Activity:
Print each entry verbatim.

[[ Data to use, beginning ]]

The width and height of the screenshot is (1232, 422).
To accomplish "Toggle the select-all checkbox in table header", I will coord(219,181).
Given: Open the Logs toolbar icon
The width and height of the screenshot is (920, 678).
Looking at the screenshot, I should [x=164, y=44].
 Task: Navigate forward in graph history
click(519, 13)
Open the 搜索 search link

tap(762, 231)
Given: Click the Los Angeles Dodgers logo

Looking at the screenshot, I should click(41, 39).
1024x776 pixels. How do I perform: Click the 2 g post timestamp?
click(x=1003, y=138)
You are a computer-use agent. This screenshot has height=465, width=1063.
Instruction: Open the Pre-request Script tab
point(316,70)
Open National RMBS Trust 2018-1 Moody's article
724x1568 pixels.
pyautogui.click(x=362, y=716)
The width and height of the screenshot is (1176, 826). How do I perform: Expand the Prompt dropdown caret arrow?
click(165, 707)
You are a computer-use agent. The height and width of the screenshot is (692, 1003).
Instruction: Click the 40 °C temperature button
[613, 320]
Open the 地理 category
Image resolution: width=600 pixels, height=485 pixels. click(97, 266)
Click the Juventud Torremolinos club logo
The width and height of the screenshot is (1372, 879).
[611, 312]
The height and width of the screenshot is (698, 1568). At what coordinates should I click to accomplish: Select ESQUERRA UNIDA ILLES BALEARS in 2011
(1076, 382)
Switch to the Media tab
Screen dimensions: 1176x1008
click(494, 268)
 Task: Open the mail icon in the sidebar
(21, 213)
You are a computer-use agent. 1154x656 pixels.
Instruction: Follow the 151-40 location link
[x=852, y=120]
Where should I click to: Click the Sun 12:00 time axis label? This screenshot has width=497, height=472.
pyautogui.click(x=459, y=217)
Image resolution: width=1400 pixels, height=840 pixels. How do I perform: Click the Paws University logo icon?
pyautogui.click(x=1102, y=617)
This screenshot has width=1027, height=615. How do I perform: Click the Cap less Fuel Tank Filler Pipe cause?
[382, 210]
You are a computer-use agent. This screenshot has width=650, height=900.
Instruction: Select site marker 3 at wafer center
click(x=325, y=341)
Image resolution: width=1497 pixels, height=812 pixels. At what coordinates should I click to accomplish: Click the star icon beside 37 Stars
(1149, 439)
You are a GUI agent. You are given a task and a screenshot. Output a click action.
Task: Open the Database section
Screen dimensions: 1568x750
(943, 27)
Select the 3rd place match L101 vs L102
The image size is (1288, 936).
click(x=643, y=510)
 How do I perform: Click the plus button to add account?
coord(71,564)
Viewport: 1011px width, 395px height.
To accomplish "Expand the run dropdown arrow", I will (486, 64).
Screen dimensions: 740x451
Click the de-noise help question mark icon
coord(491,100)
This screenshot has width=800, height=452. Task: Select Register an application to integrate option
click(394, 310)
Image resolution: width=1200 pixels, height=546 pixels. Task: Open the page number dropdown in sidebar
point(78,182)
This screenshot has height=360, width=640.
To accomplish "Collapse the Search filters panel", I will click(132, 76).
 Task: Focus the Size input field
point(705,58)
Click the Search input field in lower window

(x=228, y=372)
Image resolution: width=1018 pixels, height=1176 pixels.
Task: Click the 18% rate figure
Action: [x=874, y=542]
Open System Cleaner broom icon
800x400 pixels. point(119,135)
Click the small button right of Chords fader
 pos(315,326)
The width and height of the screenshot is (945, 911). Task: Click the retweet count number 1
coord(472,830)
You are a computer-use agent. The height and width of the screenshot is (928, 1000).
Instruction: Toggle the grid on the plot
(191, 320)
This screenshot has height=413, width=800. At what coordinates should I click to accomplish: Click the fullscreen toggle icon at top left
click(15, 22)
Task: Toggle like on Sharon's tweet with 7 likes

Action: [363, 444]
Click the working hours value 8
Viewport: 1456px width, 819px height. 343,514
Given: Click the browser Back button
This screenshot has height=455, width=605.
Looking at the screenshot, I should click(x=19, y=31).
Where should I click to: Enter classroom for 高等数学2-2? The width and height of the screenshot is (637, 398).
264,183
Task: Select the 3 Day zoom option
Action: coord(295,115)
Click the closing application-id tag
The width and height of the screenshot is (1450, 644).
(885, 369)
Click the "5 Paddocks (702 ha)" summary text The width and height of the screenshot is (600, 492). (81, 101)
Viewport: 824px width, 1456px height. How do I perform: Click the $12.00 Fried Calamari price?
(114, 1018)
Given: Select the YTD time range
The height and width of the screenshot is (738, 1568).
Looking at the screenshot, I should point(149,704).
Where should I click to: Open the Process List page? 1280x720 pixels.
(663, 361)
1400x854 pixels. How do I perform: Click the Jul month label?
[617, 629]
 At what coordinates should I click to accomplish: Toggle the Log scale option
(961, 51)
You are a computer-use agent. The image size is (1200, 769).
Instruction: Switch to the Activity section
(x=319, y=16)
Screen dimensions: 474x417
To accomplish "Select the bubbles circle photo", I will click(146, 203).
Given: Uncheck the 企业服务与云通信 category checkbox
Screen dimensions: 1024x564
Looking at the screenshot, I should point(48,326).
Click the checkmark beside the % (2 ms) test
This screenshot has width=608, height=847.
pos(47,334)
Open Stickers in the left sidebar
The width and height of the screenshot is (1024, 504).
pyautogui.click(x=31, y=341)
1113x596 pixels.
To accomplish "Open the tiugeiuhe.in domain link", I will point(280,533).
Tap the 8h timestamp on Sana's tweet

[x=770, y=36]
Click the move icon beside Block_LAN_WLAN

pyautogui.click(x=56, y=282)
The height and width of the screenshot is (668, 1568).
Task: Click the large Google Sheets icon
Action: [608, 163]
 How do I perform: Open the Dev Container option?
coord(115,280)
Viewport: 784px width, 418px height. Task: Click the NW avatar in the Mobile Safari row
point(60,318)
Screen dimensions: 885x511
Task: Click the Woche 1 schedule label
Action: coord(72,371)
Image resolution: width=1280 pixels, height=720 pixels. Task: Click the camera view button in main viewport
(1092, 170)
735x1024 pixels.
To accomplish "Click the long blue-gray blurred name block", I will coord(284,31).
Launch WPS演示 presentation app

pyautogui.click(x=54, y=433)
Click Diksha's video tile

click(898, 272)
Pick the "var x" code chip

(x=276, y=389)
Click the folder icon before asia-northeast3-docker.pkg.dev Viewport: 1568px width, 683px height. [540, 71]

[[ Data to use, end ]]

Task result:
The width and height of the screenshot is (1232, 422).
To accomplish "Toggle the select-all checkbox in table header", I will coord(219,181).
Given: Open the Logs toolbar icon
The width and height of the screenshot is (920, 678).
Looking at the screenshot, I should [x=164, y=44].
 Task: Navigate forward in graph history
click(519, 13)
Open the 搜索 search link

tap(762, 231)
Given: Click the Los Angeles Dodgers logo

Looking at the screenshot, I should click(41, 39).
1024x776 pixels. How do I perform: Click the 2 g post timestamp?
click(x=1003, y=138)
You are a computer-use agent. This screenshot has height=465, width=1063.
Instruction: Open the Pre-request Script tab
point(316,70)
Open National RMBS Trust 2018-1 Moody's article
724x1568 pixels.
pyautogui.click(x=362, y=716)
The width and height of the screenshot is (1176, 826). How do I perform: Expand the Prompt dropdown caret arrow?
click(165, 707)
You are a computer-use agent. The height and width of the screenshot is (692, 1003).
Instruction: Click the 40 °C temperature button
[613, 320]
Open the 地理 category
Image resolution: width=600 pixels, height=485 pixels. click(97, 266)
Click the Juventud Torremolinos club logo
The width and height of the screenshot is (1372, 879).
[611, 312]
The height and width of the screenshot is (698, 1568). At what coordinates should I click to accomplish: Select ESQUERRA UNIDA ILLES BALEARS in 2011
(1076, 382)
Switch to the Media tab
Screen dimensions: 1176x1008
click(494, 268)
 Task: Open the mail icon in the sidebar
(21, 213)
You are a computer-use agent. 1154x656 pixels.
Instruction: Follow the 151-40 location link
[x=852, y=120]
Where should I click to: Click the Sun 12:00 time axis label? This screenshot has width=497, height=472.
pyautogui.click(x=459, y=217)
Image resolution: width=1400 pixels, height=840 pixels. How do I perform: Click the Paws University logo icon?
pyautogui.click(x=1102, y=617)
This screenshot has width=1027, height=615. How do I perform: Click the Cap less Fuel Tank Filler Pipe cause?
[382, 210]
You are a computer-use agent. This screenshot has width=650, height=900.
Instruction: Select site marker 3 at wafer center
click(x=325, y=341)
Image resolution: width=1497 pixels, height=812 pixels. At what coordinates should I click to accomplish: Click the star icon beside 37 Stars
(1149, 439)
You are a GUI agent. You are given a task and a screenshot. Output a click action.
Task: Open the Database section
Screen dimensions: 1568x750
(943, 27)
Select the 3rd place match L101 vs L102
The image size is (1288, 936).
click(x=643, y=510)
 How do I perform: Click the plus button to add account?
coord(71,564)
Viewport: 1011px width, 395px height.
To accomplish "Expand the run dropdown arrow", I will (486, 64).
Screen dimensions: 740x451
Click the de-noise help question mark icon
coord(491,100)
This screenshot has width=800, height=452. Task: Select Register an application to integrate option
click(394, 310)
Image resolution: width=1200 pixels, height=546 pixels. Task: Open the page number dropdown in sidebar
point(78,182)
This screenshot has height=360, width=640.
To accomplish "Collapse the Search filters panel", I will click(132, 76).
 Task: Focus the Size input field
point(705,58)
Click the Search input field in lower window

(x=228, y=372)
Image resolution: width=1018 pixels, height=1176 pixels.
Task: Click the 18% rate figure
Action: [x=874, y=542]
Open System Cleaner broom icon
800x400 pixels. point(119,135)
Click the small button right of Chords fader
 pos(315,326)
The width and height of the screenshot is (945, 911). Task: Click the retweet count number 1
coord(472,830)
You are a computer-use agent. The height and width of the screenshot is (928, 1000).
Instruction: Toggle the grid on the plot
(191, 320)
This screenshot has height=413, width=800. At what coordinates should I click to accomplish: Click the fullscreen toggle icon at top left
click(15, 22)
Task: Toggle like on Sharon's tweet with 7 likes

Action: [363, 444]
Click the working hours value 8
Viewport: 1456px width, 819px height. 343,514
Given: Click the browser Back button
This screenshot has height=455, width=605.
Looking at the screenshot, I should click(x=19, y=31).
Where should I click to: Enter classroom for 高等数学2-2? The width and height of the screenshot is (637, 398).
264,183
Task: Select the 3 Day zoom option
Action: coord(295,115)
Click the closing application-id tag
The width and height of the screenshot is (1450, 644).
(885, 369)
Click the "5 Paddocks (702 ha)" summary text The width and height of the screenshot is (600, 492). (81, 101)
Viewport: 824px width, 1456px height. How do I perform: Click the $12.00 Fried Calamari price?
(114, 1018)
Given: Select the YTD time range
The height and width of the screenshot is (738, 1568).
Looking at the screenshot, I should point(149,704).
Where should I click to: Open the Process List page? 1280x720 pixels.
(663, 361)
1400x854 pixels. How do I perform: Click the Jul month label?
[617, 629]
 At what coordinates should I click to accomplish: Toggle the Log scale option
(961, 51)
You are a computer-use agent. The image size is (1200, 769).
Instruction: Switch to the Activity section
(x=319, y=16)
Screen dimensions: 474x417
To accomplish "Select the bubbles circle photo", I will click(146, 203).
Given: Uncheck the 企业服务与云通信 category checkbox
Screen dimensions: 1024x564
Looking at the screenshot, I should point(48,326).
Click the checkmark beside the % (2 ms) test
This screenshot has width=608, height=847.
pos(47,334)
Open Stickers in the left sidebar
The width and height of the screenshot is (1024, 504).
pyautogui.click(x=31, y=341)
1113x596 pixels.
To accomplish "Open the tiugeiuhe.in domain link", I will point(280,533).
Tap the 8h timestamp on Sana's tweet

[x=770, y=36]
Click the move icon beside Block_LAN_WLAN

pyautogui.click(x=56, y=282)
The height and width of the screenshot is (668, 1568).
Task: Click the large Google Sheets icon
Action: [608, 163]
 How do I perform: Open the Dev Container option?
coord(115,280)
Viewport: 784px width, 418px height. Task: Click the NW avatar in the Mobile Safari row
point(60,318)
Screen dimensions: 885x511
Task: Click the Woche 1 schedule label
Action: coord(72,371)
Image resolution: width=1280 pixels, height=720 pixels. Task: Click the camera view button in main viewport
(1092, 170)
735x1024 pixels.
To accomplish "Click the long blue-gray blurred name block", I will coord(284,31).
Launch WPS演示 presentation app

pyautogui.click(x=54, y=433)
Click Diksha's video tile

click(898, 272)
Pick the "var x" code chip

(x=276, y=389)
Click the folder icon before asia-northeast3-docker.pkg.dev Viewport: 1568px width, 683px height. [540, 71]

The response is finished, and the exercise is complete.